3. Profili difensivi
La sentenza ha conseguenze pratiche importanti per la difesa:
Non è sufficiente limitarsi a eccepire l’assenza di perizia: serve dimostrare in concreto l’interesse a tale accertamento, ad esempio per ridimensionare il fatto fuori dall’art. 73.
La tossicodipendenza deve essere provata con documentazione coeva ai fatti: certificazioni successive, come nel caso di specie (2023 rispetto a fatti del 2016), non hanno valore probatorio.
Il confezionamento in dosi plurime e il contesto in cui avviene la detenzione sono indizi ritenuti forti di spaccio: occorre quindi contrastarli con elementi concreti (ad esempio, acquisto per scorta personale, capacità economica, programma terapeutico attivo all’epoca).
4. Valore della pronuncia
La sentenza conferma e rafforza due indirizzi giurisprudenziali:
Elasticità probatoria sulla natura della sostanza: il narcotest, se motivato, basta; la difesa non può pretendere la perizia come automatismo.
Valutazione rigorosa della finalità della detenzione: pluralità di dosi e contesto ambientale prevalgono sulla mera affermazione di uso personale, salvo prova documentata contraria.
Conclusione
La Cassazione, dichiarando inammissibile il ricorso, riafferma una linea restrittiva:
riduce gli spazi per contestare la validità del narcotest;
impone al difensore un onere probatorio forte per dimostrare l’uso personale, soprattutto quanto alla tossicodipendenza al momento del fatto.
È dunque una sentenza che rafforza l’indirizzo repressivo, sottolineando come la discrezionalità del giudice di merito sia difficilmente scalfibile in Cassazione se sorretta da motivazione logica e coerente.
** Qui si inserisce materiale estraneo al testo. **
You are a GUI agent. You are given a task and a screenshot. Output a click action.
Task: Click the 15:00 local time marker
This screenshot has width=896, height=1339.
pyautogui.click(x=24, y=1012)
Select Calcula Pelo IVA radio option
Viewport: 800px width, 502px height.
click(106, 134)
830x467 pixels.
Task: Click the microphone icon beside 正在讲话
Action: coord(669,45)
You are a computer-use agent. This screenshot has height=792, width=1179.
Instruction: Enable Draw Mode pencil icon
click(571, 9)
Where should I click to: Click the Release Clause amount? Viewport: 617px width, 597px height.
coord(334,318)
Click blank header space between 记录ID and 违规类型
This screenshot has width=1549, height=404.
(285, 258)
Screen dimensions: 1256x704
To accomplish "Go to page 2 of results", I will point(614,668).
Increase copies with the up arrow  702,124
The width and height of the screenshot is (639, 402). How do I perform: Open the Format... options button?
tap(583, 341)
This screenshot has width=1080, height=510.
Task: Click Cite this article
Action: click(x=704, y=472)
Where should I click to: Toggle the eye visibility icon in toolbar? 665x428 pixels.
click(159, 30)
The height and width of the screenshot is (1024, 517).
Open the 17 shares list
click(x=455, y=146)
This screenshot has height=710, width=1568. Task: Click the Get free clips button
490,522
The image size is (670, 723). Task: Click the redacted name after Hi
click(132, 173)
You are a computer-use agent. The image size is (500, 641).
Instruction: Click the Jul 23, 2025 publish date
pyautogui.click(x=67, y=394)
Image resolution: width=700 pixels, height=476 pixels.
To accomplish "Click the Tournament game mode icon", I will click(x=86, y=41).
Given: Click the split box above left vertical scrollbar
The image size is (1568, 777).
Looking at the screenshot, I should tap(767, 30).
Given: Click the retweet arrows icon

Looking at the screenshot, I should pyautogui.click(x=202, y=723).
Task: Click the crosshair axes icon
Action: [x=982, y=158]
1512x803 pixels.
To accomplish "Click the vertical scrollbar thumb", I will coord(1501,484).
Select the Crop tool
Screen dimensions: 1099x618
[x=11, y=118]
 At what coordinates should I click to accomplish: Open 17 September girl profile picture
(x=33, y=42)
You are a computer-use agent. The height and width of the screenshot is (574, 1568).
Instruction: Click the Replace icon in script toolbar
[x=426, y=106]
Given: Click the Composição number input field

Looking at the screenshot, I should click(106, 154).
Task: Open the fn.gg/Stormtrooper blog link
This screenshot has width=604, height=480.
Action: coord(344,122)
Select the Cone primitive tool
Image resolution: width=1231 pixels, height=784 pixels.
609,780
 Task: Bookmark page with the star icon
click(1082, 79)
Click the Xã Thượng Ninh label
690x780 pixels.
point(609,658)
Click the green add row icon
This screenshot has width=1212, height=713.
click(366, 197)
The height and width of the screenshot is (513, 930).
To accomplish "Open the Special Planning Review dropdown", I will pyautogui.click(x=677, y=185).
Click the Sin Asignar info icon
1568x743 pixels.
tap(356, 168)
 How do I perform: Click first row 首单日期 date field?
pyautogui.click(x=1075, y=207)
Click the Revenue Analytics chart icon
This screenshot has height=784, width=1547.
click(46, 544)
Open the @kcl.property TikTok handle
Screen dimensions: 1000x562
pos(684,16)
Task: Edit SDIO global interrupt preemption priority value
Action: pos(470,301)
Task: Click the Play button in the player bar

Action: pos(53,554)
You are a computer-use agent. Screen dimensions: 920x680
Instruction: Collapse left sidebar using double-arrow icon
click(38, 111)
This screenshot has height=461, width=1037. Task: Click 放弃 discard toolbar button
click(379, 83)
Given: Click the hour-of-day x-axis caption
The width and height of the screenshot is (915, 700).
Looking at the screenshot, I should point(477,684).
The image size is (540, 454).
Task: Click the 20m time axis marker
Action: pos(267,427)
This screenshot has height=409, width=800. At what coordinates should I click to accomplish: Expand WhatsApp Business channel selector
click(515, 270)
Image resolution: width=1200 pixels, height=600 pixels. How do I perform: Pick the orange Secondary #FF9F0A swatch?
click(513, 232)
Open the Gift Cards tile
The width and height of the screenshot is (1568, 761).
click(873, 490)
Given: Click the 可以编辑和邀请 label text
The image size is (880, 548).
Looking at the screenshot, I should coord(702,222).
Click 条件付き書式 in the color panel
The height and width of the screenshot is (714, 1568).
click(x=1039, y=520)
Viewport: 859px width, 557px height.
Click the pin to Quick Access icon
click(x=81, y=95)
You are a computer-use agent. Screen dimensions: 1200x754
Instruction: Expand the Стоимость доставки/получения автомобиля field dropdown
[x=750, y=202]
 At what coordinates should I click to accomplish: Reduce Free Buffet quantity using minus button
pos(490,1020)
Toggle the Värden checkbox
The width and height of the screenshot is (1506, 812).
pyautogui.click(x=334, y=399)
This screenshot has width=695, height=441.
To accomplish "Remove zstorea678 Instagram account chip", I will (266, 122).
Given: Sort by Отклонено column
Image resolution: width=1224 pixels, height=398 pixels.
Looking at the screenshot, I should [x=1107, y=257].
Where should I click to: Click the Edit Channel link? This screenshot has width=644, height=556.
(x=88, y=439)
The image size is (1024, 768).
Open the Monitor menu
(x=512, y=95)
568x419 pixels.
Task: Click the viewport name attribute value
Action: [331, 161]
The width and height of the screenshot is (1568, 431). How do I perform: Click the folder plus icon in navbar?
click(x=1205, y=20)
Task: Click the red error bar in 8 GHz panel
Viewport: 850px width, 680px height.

👉 Il narcotest, pur essendo un esame rapido e non scientificamente approfondito come la perizia tossicologica, può essere considerato prova sufficiente della natura drogante della sostanza, a condizione che il giudice motivi adeguatamente la propria decisione.
Cosa significa in concreto
Non è sempre necessaria una perizia chimico-tossicologica: la Cassazione esclude che ci sia un obbligo assoluto di determinare scientificamente qualità e quantità della sostanza sequestrata.
Il narcotest può bastare, ma solo se integrato da una motivazione che dia conto della sua attendibilità e della coerenza con altri elementi del caso (quantità, confezionamento, circostanze del sequestro).
La quantità di principio attivo non è rilevante se si procede per l’ipotesi di lieve entità (art. 73, co. 5), poiché in tale contesto non è in discussione la gravità ponderale del fatto.
Perché la Cassazione ragiona così
La Corte privilegia l’efficienza del sistema: imporre la perizia in ogni caso rallenterebbe i procedimenti e appesantirebbe la macchina giudiziaria.
Si tutela comunque il diritto di difesa, imponendo al giudice di fornire una motivazione adeguata e non stereotipata: il narcotest da solo, senza spiegazioni ulteriori, non basterebbe.
Rischi e critiche
Dal punto di vista difensivo, questo approccio riduce lo spazio per eccepire la mancanza di perizia come vizio procedurale.
Alcuni studiosi sottolineano che il narcotest è orientativo e fallibile, e quindi non dovrebbe mai sostituire un’analisi tossicologica completa, soprattutto quando l’imputazione dipende dal tipo di sostanza o dal suo grado di purezza.
Principio di diritto ribadito
In sintesi, la Cassazione riafferma che:
Narcotest = prova sufficiente,
Perizia tossicologica = non necessaria,
Motivazione del giudice = imprescindibile per garantire la legittimità della decisione.